Installing TSM backups on a Microsoft cluster

A Microsoft Cluster consists of a number of physical servers that are capable of hosting a series of resources. If any node in the cluster fails, all the resources hosted on that node fail over to another node in the cluster. For ease of management, resources are combined together into groups, and failover acts at the group level. Resources can be things like server names and IP addresses, but the ones that apply to TSM are disks, file shares and TSM schedule resources.

Open up the Windows Cluster Administrator, and on the left hand menu you will see Groups, Resources, Cluster Configuration, then a list of nodes, or physical servers that are hosting the cluster.
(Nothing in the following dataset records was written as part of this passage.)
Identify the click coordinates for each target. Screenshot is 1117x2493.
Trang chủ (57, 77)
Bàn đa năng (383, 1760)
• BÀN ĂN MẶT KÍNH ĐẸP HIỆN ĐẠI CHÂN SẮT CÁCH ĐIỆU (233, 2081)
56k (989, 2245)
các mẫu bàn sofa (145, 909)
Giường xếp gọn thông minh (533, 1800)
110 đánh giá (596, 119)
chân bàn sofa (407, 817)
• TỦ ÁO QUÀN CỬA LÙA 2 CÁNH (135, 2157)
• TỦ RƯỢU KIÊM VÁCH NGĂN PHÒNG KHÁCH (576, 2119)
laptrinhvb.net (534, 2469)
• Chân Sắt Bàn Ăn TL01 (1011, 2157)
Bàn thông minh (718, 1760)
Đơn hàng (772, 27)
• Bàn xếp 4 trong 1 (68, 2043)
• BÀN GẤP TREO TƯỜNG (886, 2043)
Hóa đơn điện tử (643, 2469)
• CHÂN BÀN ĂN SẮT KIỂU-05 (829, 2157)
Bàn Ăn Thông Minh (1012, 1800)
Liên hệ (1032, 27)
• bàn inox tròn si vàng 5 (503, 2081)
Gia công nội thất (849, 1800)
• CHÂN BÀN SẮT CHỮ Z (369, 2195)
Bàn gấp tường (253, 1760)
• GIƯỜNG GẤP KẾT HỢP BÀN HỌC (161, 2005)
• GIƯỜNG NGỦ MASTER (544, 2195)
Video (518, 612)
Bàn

Let us assume we have a 2 node cluster, CLS001 and CLS002, and 5 SAN attached disks, DSK01-5. We also have 2 groups, group-a and group-b. In this example, group-a contains DSK01-3 and group-b contains DSK04-5. Make a node of the Cluster Name as you need it to define the schedule services, ours is CL001.

Defining the Clients

For TSM, you then need 4 clients, 1 each for the physical nodes CLS001 and CLS002, to backup the local drives, and 1 for each of the groups, to backup the shared drives. You also need 4 schedule services, one for each client. Install TSM on both the physical nodes, and make sure it is installed on the same path on each server. The default location is C:\Program Files\tivoli\tsm\baclient. Just install and schedule standard TSM clients on the physical servers, but set the domains so they backup local disks only, make sure they do not backup the cluster disks, DSK01-5.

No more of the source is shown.